Mistborn By The Numbers

In my opinion, Brandon Sanderson’s writing is excellent. Others have described it as being technically perfect. His novels are epics in both concept as well as size but they are very accessible. He structures his sentences in ways that make them easy to read, I don’t need a dictionary beside me and he doesn’t give the impression that he swallowed a thesaurus. Put simply, if my writing in any way approached his I would be proud of myself.

My opening paragraph contains numerous subjective statements. I firmly believe that they are accurate but how am I going to prove them? The answer is, sadly, I don’t know that I can prove them. All I can do is put forward my opinion and – provided it is shared by enough people – I might be considered correct. The purpose of this post isn’t to prove my belief that Brandon Sanderson writes well, that is something that you will either agree with or disagree with, but there is something that none of us can deny. He absolutely writes well enough to have gotten himself published and to have him personally selected to complete another author’s magnum opus.

So, questions of quality aside, I thought it would be interesting to do a little digging, to pull apart his writing and see what its made of. In this post I am going to take all three of his hugely popular Mistborn books and break them down into some key metrics that will hopefully be an interesting baseline by which I might measure my own writing.

Before I start though I am making an assumption you are aware of the books I am talking about (and if you aren’t I will asume you either live under a rock or have just awoken from a coma). To refresh your memory here are the cover images. Click on them to take you to the amazon page for each book where you can read reviews and whatnot to assure you that his work is well liked.

Let me start with some high level numbers for the three books.

  Book 1 Book 2 Book 3
Word Count 213,348 245,172 234,908
Sentence Count 22,368 25,951 24,108
Paragraph Count 7,785 9,091 7,397
Unique Words 10,043 10,199 10,110
Average letters per word 4.5 4.4 4.4
Average words per sentence 9.5 9.4 9.7
Average sentences per paragraph 2.9 2.9 3.3

What does this tell me. Well firstly that all three books are very similar in terms of size and structure. The words, sentences, and paragraphs are all about the same size. Some of you might recognise these measures as being inputs into certain readability models. Regardless of which of the many such models you subscribe to the one thing they have in common is that words per sentence, and letters per word is relevant to how readable a particular bit of text is. So I would argue that the fact that all three of these books are very similar in these measures is no mere coincidence.

Next I want to examine the words themselves. To do this I have a table showing the ten most frequently used words in each of the three books.
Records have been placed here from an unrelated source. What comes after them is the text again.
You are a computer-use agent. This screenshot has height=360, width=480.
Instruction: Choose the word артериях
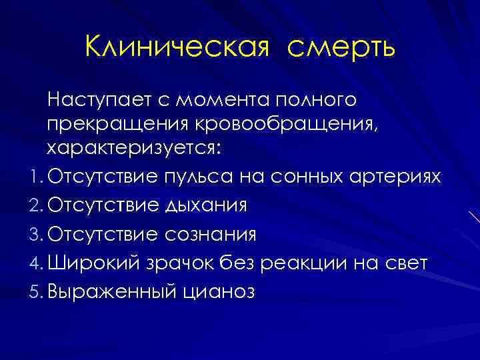398,176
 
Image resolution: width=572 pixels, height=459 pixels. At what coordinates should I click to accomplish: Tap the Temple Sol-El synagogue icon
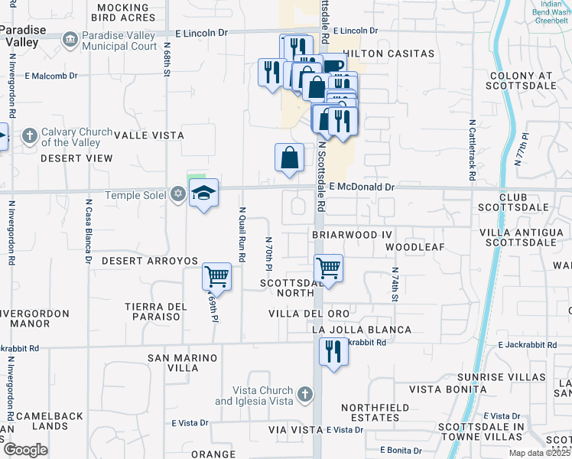[177, 195]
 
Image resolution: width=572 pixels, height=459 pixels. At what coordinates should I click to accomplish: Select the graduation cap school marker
[204, 194]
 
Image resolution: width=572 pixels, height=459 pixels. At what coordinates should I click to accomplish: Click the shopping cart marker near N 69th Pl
[217, 278]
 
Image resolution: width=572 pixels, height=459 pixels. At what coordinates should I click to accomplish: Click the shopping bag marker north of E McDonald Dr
[290, 158]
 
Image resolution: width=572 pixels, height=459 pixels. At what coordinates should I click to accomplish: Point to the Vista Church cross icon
[304, 395]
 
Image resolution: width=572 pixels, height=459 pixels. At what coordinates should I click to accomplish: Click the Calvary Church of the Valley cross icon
[30, 137]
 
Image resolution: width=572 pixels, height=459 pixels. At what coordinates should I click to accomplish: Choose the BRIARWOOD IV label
[352, 233]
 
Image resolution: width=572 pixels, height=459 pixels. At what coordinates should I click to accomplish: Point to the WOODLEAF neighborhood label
[414, 248]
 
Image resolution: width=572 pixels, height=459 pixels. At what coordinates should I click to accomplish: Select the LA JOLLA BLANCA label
[362, 330]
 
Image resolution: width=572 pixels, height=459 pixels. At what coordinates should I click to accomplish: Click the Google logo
[25, 449]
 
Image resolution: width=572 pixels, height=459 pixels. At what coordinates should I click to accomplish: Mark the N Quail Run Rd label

I will show the word, how often it appears in the text and then the average gap between subsequent occurences of the word.

For Book 1 the ten most frequently used words were:

Word Avg Gap Count Percentage
the 18.4 11607 5.4404%
to 35.9 5934 2.7814%
a 42.9 4974 2.3314%
of 51.3 4159 1.9494%
and 61.3 3479 1.6307%
he 79.2 2678 1.2552%
she 82.2 2536 1.1887%
you 87.8 2418 1.1334%
her 88 2393 1.1216%
that 89.9 2372 1.1118%

For Book 2 the ten most frequently used words were:

Word Avg Gap Count Percentage
the 19.3 12709 5.1837%
to 35.7 6873 2.8033%
a 46.5 5274 2.1511%
of 52.5 4666 1.9032%
he 59 4153 1.6939%
and 61.6 3977 1.6221%
i 78.9 3108 1.2677%
she 78.7 3104 1.266%
that 79 3102 1.2652%
you 86.9 2818 1.1494%

For Book 3 the ten most frequently used words were:

Word Avg Gap Count Percentage
the 17.5 13444 5.7231%
to 34.8 6749 2.873%
of 43.3 5427 2.3103%
a 49.3 4756 2.0246%
he 55.6 4227 1.7994%
and 59.9 3922 1.6696%
that 71.4 3291 1.401%
it 79.5 2953 1.2571%
in 82.9 2835 1.2069%
was 83.8 2802 1.1928%

What strikes me is how similar these lists are. Sure there are words in some that don’t appear in others and some are in a different place but overall there is a huge correlation between the three lists. And not one of those words is a proper noun. In case you are interested there is a site that lists the most commonly used english words and their top ten is very similar to what we have here. I guess the message to draw from that is if your own writing has a wildly different top ten then maybe you have some revision to do.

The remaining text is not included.